Filipus ona tebessüm ediyor. "Endişelenme, bana hiçbir şey olmayacak."
Tomas felaket bir şaşkınlıkla, sanki hayatının en kötü gecesinin bu gece olduğu yüzünden okunur bir ifadeyle Simun ve Filipus arasında bakışlarıyla mekik dokuyor. "Ne diyorsunuz siz?!"
"Kyungsoo bizim için açıklayacaktır, çoktan her şeyi çözmüş olmalı. Ne de olsa o akıllı bir çocuk." diyor Filipus gülerek. Kyungsoo namlunun arkasındaki simaya bakıyor. Kaşları hafif çatık. "Ne yazık ki aldatıldınız Bay Tomas. Eşinizin Bay Filipus ile bir ilişkisi var gibi görünüyor..."
Tomas duydukları karşısında hırslandı, köpürdü. Beyninden vurulmuşa dönmüş bir şekilde bakıyordu karşısında duran kadına. Bu durumu erkeklik gururuna yediremediği her halinden belliydi. Bir şok dalgasıyla sarsıldı adamın yaşlı bedeni. Gözlerini etrafındaki çizgiler belirginleştikçe belirginleşti.
"Saçmalık! Simun, bu duyduklarım doğru mu?!" Hâlâ inanamıyor.

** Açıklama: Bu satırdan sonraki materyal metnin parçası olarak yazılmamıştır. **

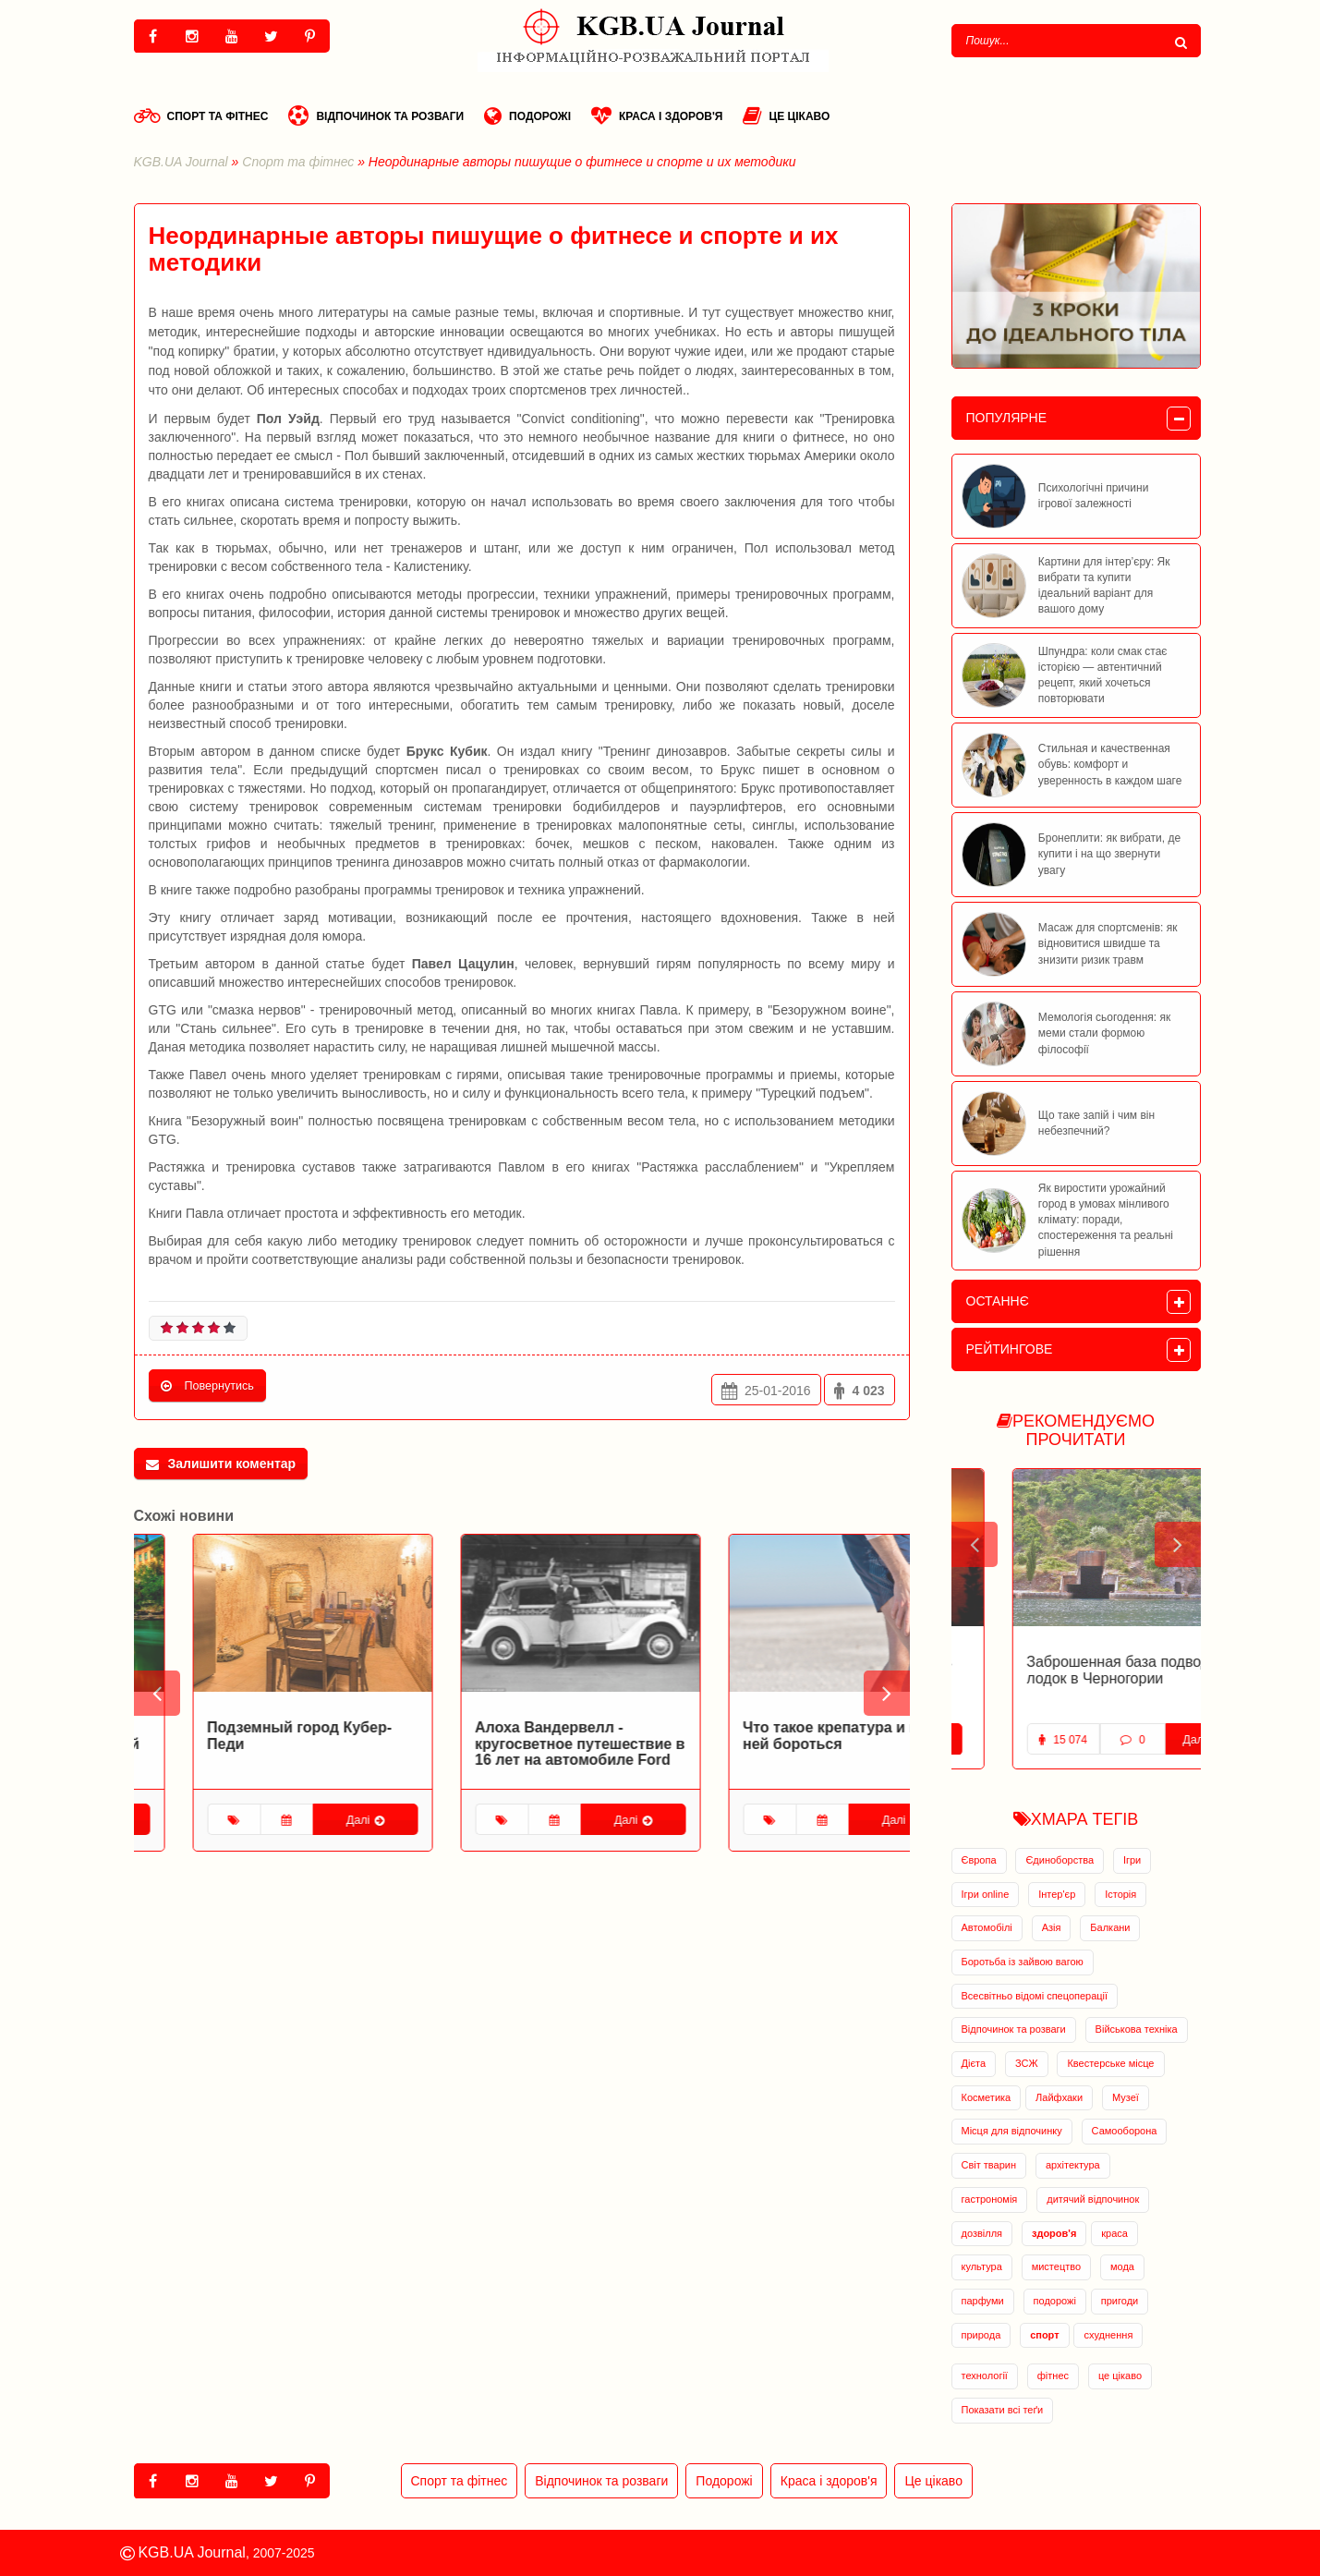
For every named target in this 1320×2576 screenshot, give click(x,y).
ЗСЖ (1026, 2063)
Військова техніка (1137, 2029)
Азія (1051, 1927)
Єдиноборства (1059, 1859)
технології (985, 2375)
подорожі (1055, 2300)
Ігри (1132, 1859)
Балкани (1110, 1927)
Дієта (974, 2063)
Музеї (1125, 2097)
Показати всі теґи (1003, 2409)
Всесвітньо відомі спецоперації (1035, 1995)
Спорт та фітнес (201, 115)
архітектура (1073, 2164)
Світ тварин (989, 2164)
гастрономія (990, 2199)
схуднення (1108, 2334)
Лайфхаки (1059, 2097)
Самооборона (1124, 2130)
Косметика (986, 2097)
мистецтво (1056, 2266)
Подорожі (527, 115)
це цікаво (1120, 2375)
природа (981, 2334)
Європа (979, 1859)
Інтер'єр (1056, 1894)
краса (1114, 2233)
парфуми (983, 2300)
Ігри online (986, 1894)
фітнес (1053, 2375)
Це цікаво (786, 115)
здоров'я (1054, 2233)
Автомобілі (987, 1927)
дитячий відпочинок (1093, 2199)
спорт (1044, 2334)
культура (982, 2266)
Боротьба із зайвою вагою (1023, 1961)
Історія (1120, 1894)
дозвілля (982, 2233)
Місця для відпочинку (1012, 2130)
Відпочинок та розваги (376, 115)
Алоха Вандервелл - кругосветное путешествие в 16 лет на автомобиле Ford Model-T (789, 1751)
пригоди (1119, 2300)
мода (1122, 2266)
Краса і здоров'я (656, 115)
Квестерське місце (1110, 2063)
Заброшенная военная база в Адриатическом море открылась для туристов (1067, 1678)
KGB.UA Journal (181, 161)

Bayan Simun soğukkanlı bir şekilde dönüyor yaşlı eşine doğru, "Evet." diyor. Başka hiçbir şey yok. Ne bir açıklama ne de bir özür. Bay Tomas'ın mavi suratı öfkenin etkisiyle neredeyse kıpkırmızı oluyor. Korkunç bir surat ifadesi. "Fahişe!.." diye atılıyor. "Bunca zamandır paramı yiyordun demek!"
"Bu kadar aptal olmak senin suçun!" diye karşı çıkıyor Bayan Simun. "Hiçbir kadın seninle başka bir neden için birlikte olmazdı! Bunu gerçekten akıl edemiyor musun?.."
Bir tokat sesi. Öyle ki mavi benizli kadın yere yığılıyor. Bay Tomas'ın yüzündeki o ifade aklıma kazınıyor. Gözü dönmüş bir şekilde bakıyor yerde yüzünü tutan kadına. Kimse bir şey yapmıyor. Namlunun ucunda duran kişi hâlâ Kyungsoo. Ben ise koltuğun orda, Bayan Petrus'un arkasında sığıntı gibi bekliyorum. Bay Tomas yeniden büyük bir öfkeyle, içindeki siniri ve kini henüz atamayarak yerdeki kadına doğru atılıyor. Bir el ateş sesi. Bang! Bay Tomas'ın mavi bedeni genç sevgilisinin yanına yığılıyor. Korkunç bir çığlık. Hizmetçinin çığlığı. Yüreğim ağzıma geliyor. Filipus, Bay Tomas'ı tam başından vuruyor. Kurşunun kafatasına girerken çıkarttığı ses kulaklarımda yankılanıyor. Namlunun ucu tekrar Kyungsoo'ya dönüyor. Bayan Petrus tüm bu olanlar karşısında daha fazla ayakta kalamıyor ve koltuğa yığılır gibi bırakıyor kendini. Bayan Simun ise yavaşça ayağa kalkıyor. Hizmetçinin çığlığı son buluyor fakat yeni bir ses çıkartmaya kimsenin cesareti yok. Öylece yerde yatan, başından akan kanların halıya taştığı yaşlı bedene bakıyoruz.
"Filipus..."
Yakup'un sert sesi inanılmaz zayıf çıkıyor.
"Öncelikle..." diyor Filipus salondaki herkesi şöyle bir süzerken. "Tüm bu olanlar için üzgün hissettiğimi söylemek isterim. Böyle olmasını hiç istemezdim fakat birkaç saat önce Jongin'i korumak için Kyungsoo neler yaptıysa şimdi aynısını ben yapıyorum."